I just want to give a very sincere thank you to everyone who's emailed, tweeted, or commented in the last few days.  I also want to thank those of you who wanted to comment but couldn't find the comment button.  I uh, didn't really think about that when placing the black veil of mourning over Top Shelf.  I'll admit, I've had the use of S.O.S. planned for Hank's departure since the trade deadline. It seemed like a funny, over-the-top way to express what would probably be some sadness. I'm glad some of you enjoyed it. And apologies to those of you who had to explain to your co-workers why ABBA was suddenly blaring from your computers. Hee.
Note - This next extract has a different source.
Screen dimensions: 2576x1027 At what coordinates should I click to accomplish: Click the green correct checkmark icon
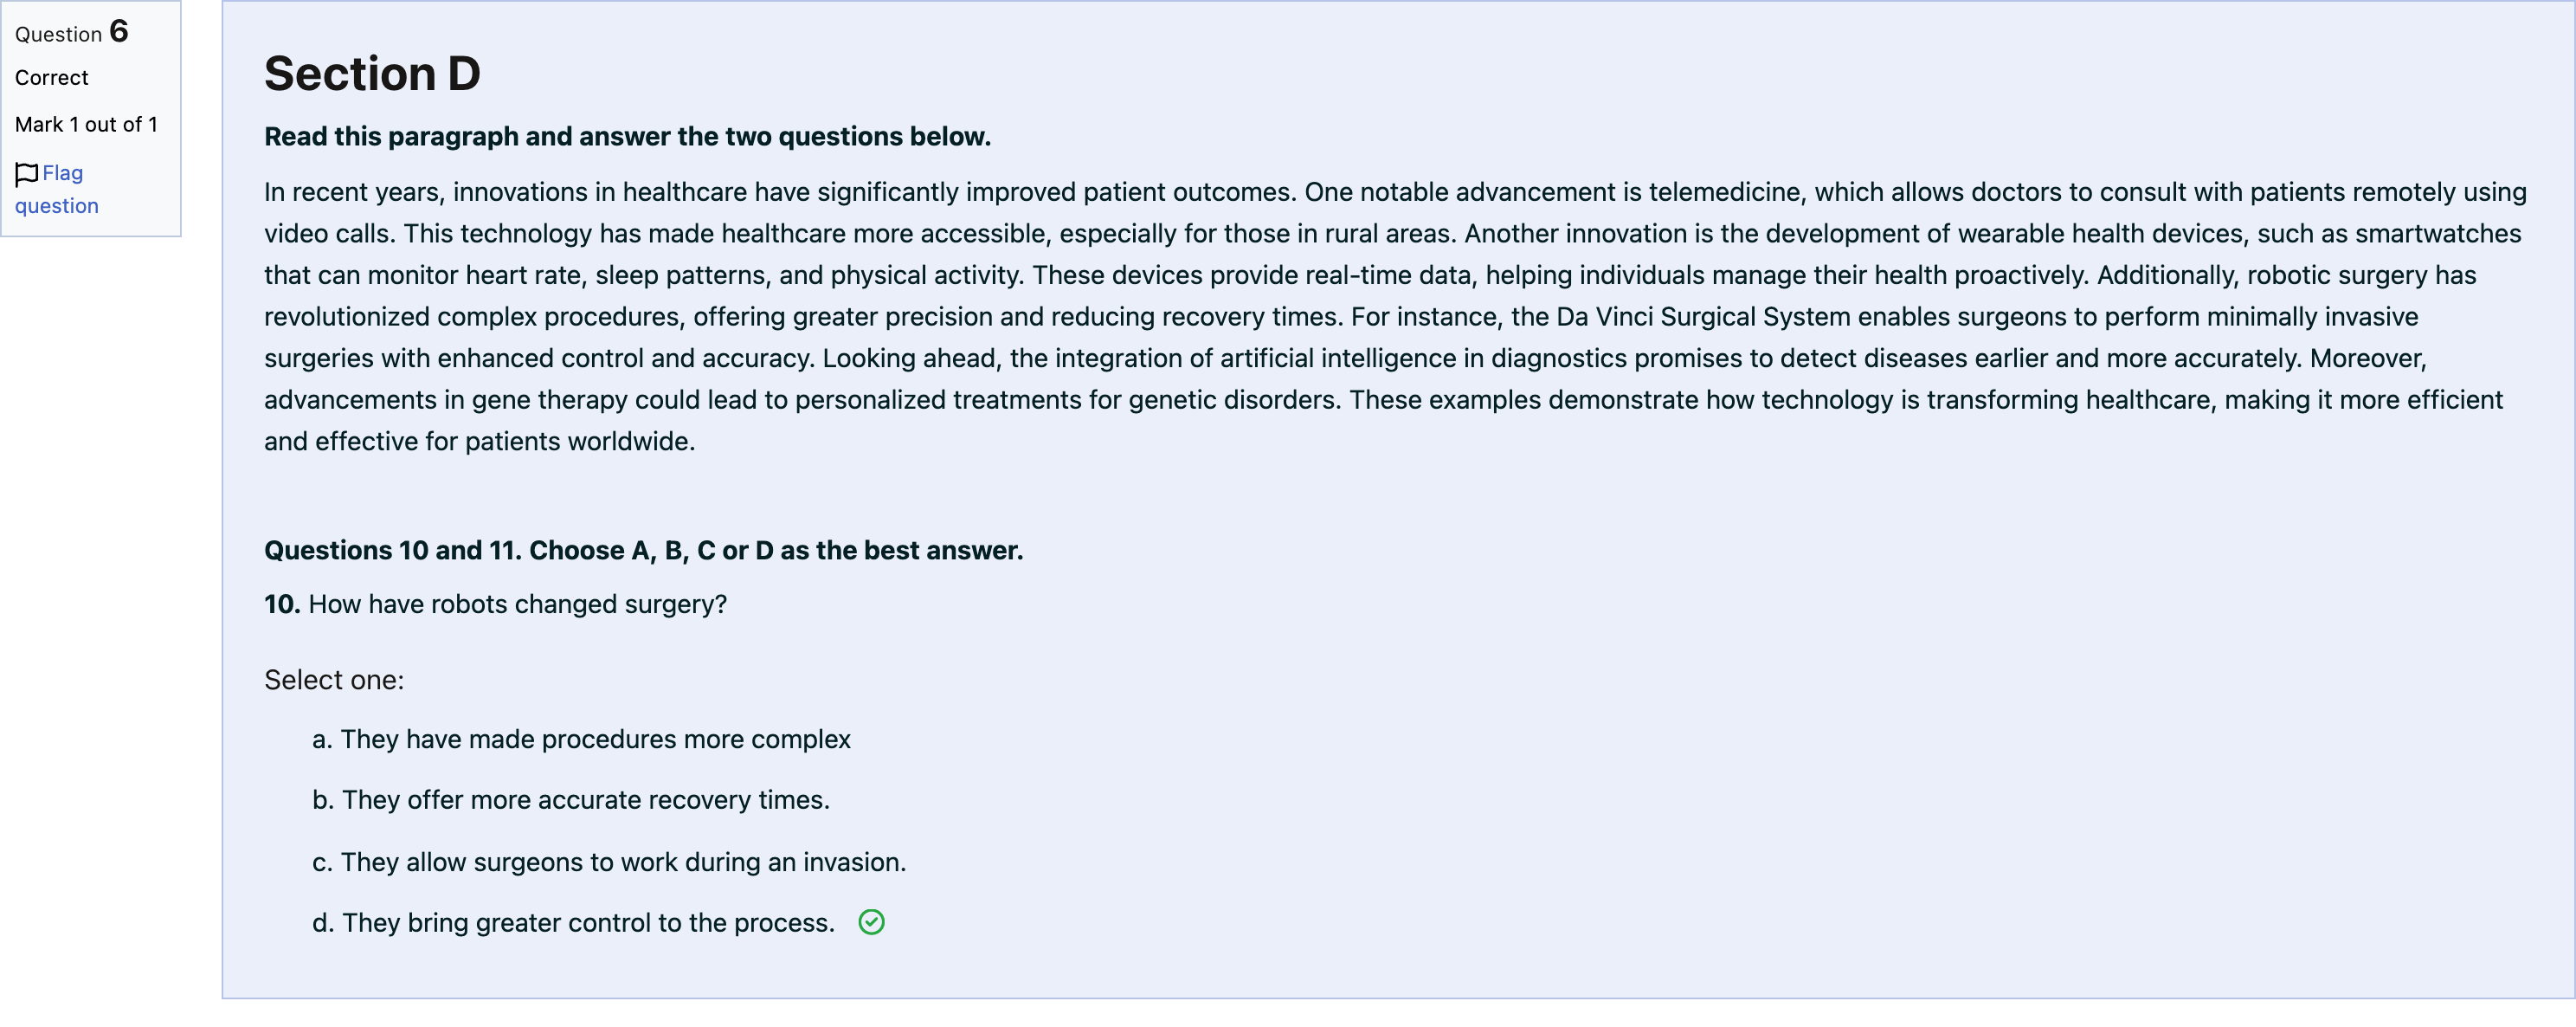(x=871, y=922)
The truth is, as silly as the song was, I am genuinely sad, more than I really anticipated being. I had pretty much assumed that Hank was going to be moving on (and I figured it was going to be years more than money that was the sticking point) and I thought, okay, that's cool. I'm 32-years-old and he's a professional hockey player. Professional athletes move on, that's partly what they do. I'm not 9-years-old anymore, you know? But then I saw the first tweet that said "Tallinder to Devils" and well, I was a broken-hearted kid again. No tears (close but not quite) but a sad, heavy feeling that lingered for the rest of the day plus some? Definitely.
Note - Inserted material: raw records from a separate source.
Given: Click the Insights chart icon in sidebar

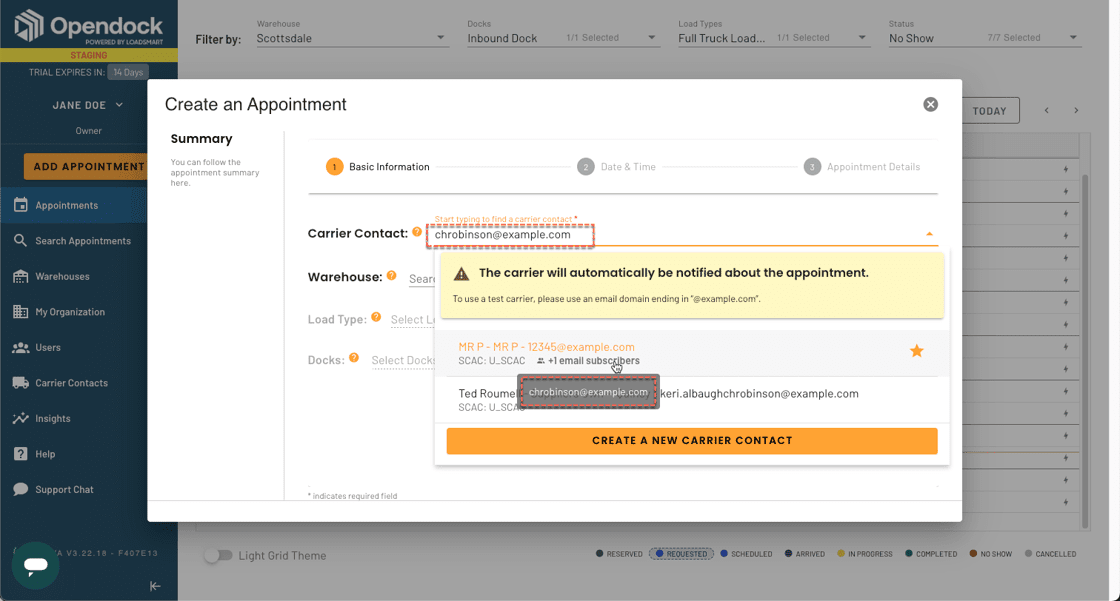Looking at the screenshot, I should pos(20,418).
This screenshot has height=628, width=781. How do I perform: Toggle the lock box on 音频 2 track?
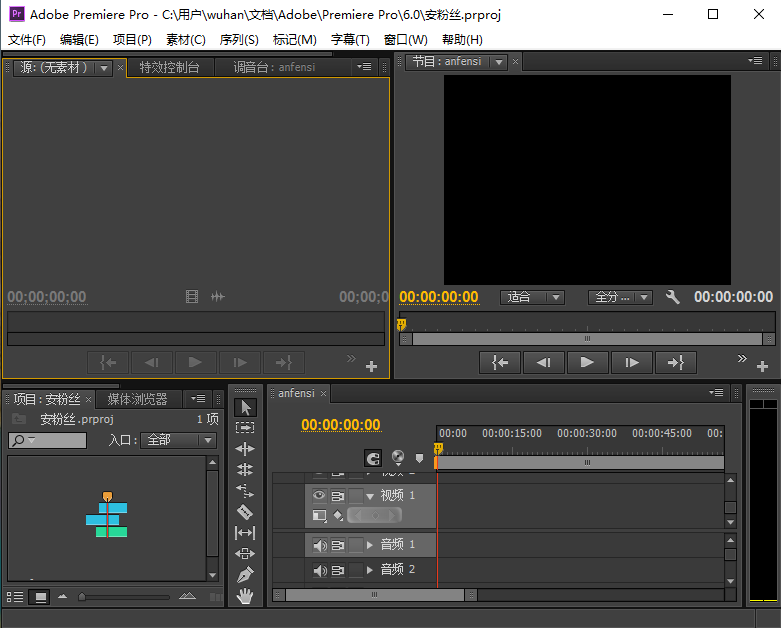click(x=356, y=570)
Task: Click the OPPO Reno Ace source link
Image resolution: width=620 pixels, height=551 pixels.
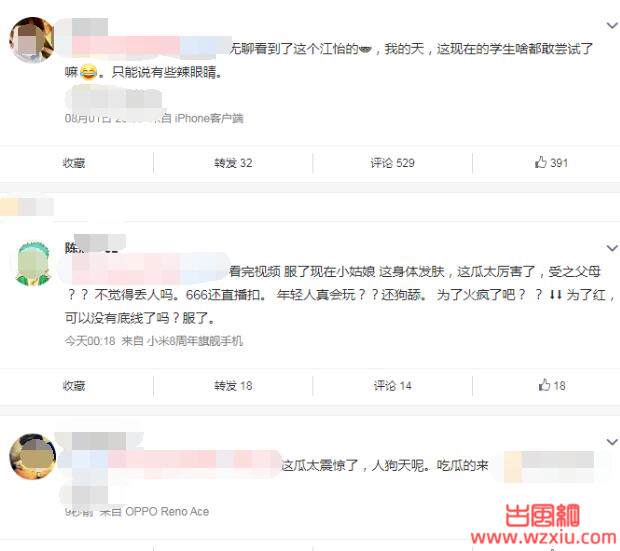Action: (x=167, y=511)
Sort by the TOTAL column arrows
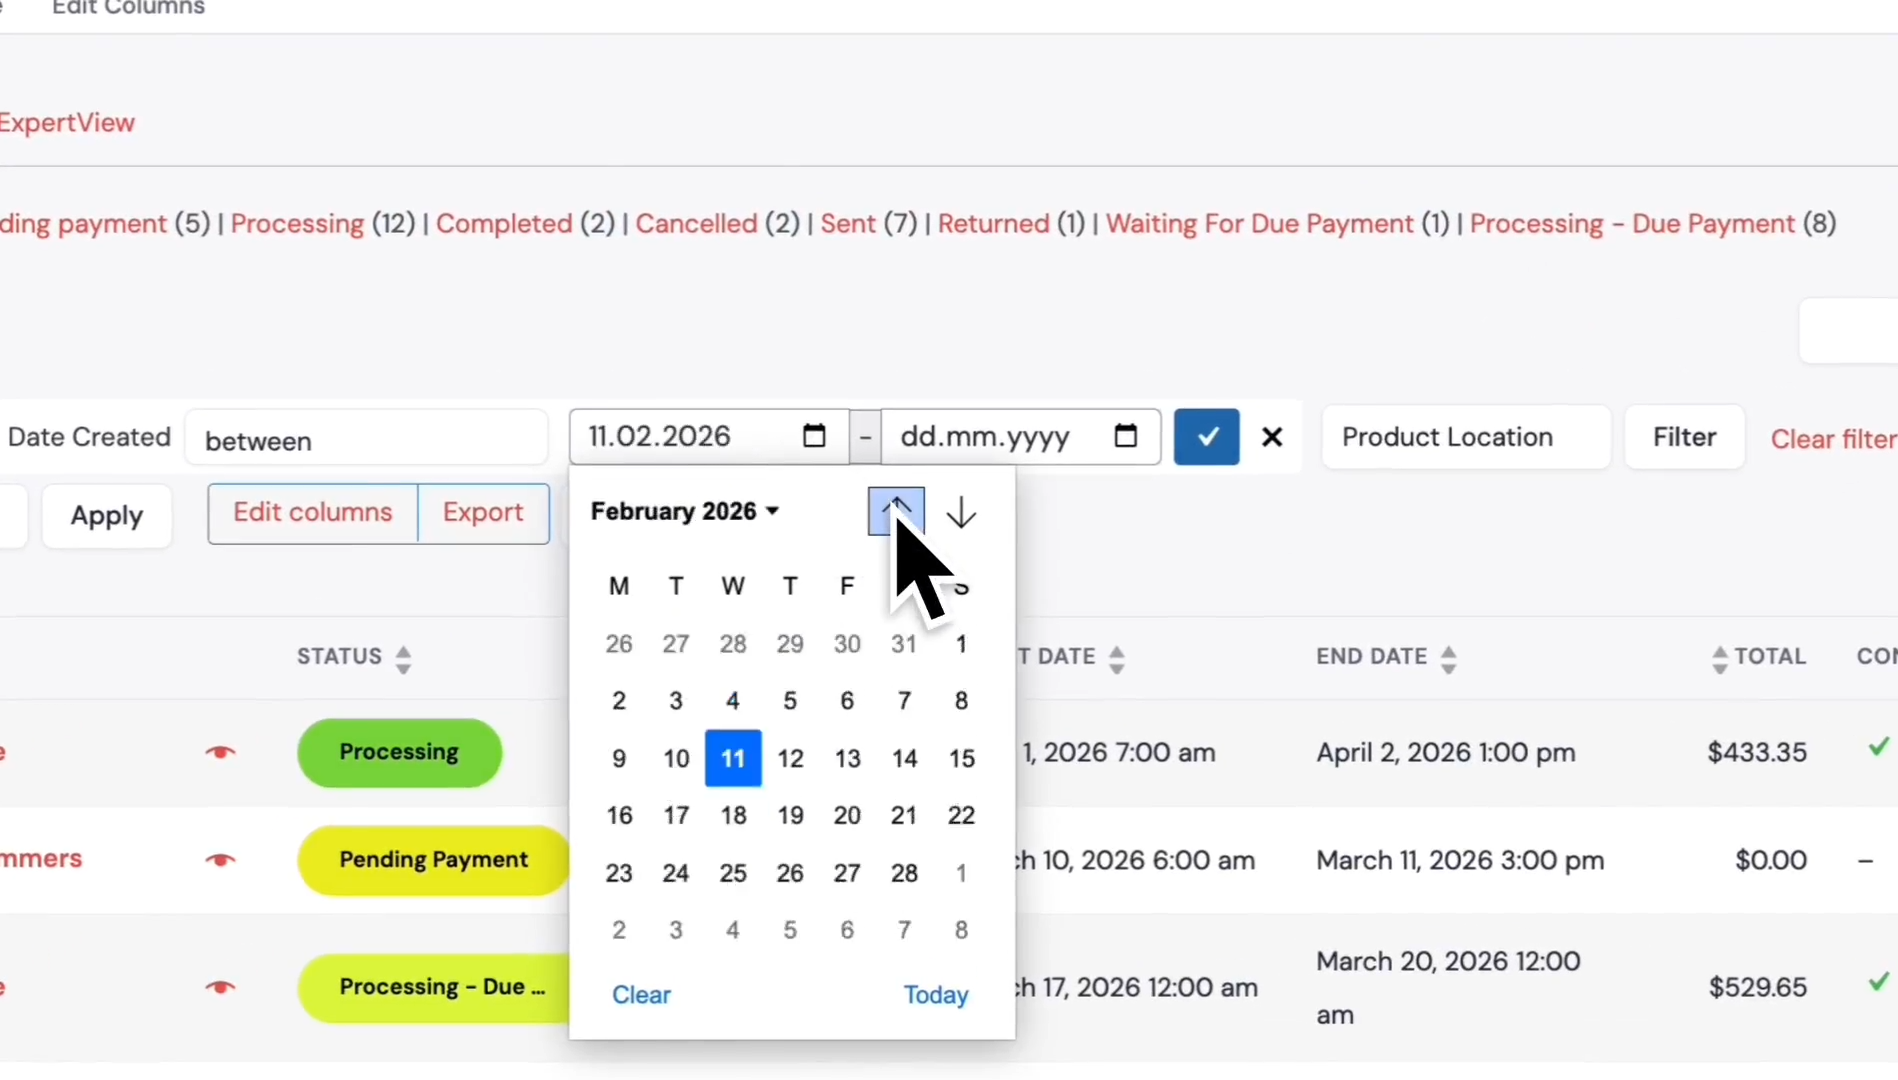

The funny thing is, I'm kind of happy about that. I'm a firm believer in that old adage that you cheer for the front of the jersey and not the back. I wish Hank well in Jersey, but I'll happily cheer for Mike Weber in his place next season. I'd drop Derek Roy off a cliff yesterday, but he's a Sabre and I'd rather him lead the league in points than any player on any other team. But the truth, for me at least, is that it does partly matter who's wearing the jerseys, and I'm happy to know that's as true for now as it was when I was a kid. I spend a lot of time here talking about things like the salary cap, small markets vs. large markets, free agency, all kinds of numbers. And while I do find that stuff really interesting and I think there's a lack of smart talk about it in Buffalo, at least from the mainstream media (lots of blogs have filled that gap), the bottom line of being a sports fan, again for me at least, is the attachment you feel to a team and the individuals who make up that team. We can certainly debate how valuable Hank was to the Sabres, whether he was worth keeping or whether the Devils overpaid, but we can't debate this: I loved Hank an awful lot. I can't even really tell you why, I just did.  I enjoyed watching him play, he played a kind of game, I appreciated, but I also just liked him.  I rooted for him to do well and felt an admittedly warped but genuine pride when he did.  I defended him when he was criticized - even when he deserved it - and I liked seeing and hearing him.  And for all the (understandable) focus around here on Hank, I really liked Toni a lot too.  If you asked me to name my three favorite guys on the team, well, that's two of them. While I'm old enough to understand that players don't love us as much as we love them and the league works under certain financial constraints and players move on, it appears that I'm still young enough at heart to occasionally say, "That SUCKS and I don't like it ONE BIT!"  Because speaking purely on an emotional level, this sucks and I don't like it one bit.

I wasn't really planning on changing the look of the blog yet, but when I put the black on, I forgot to write down the code for the blue I was using.  I had been planning on trying out some new templates so since I couldn't get the old look back, I figured now was as good a time as any to look at some different things.  The look that's up now isn't permanent - I hate the yellow background on the text boxes but I haven't quite figured out what to do with them yet.  And while the banner isn't necessarily permanent either - I'm still playing with various photos - the guy in them probably is, at least for this season, even if he rarely ever goes Top Shelf.  Unless it went off the goalie's head first.  But more on that another time.  For now, dude, I'm pretty bummed out.

Saturday, July 3, 2010


If you're here and the blog looks godawful ugly, it's because I'm in the middle of a re-design crisis.  If it's still like this Sunday night, don't worry, I probably just gave up on blogging completely.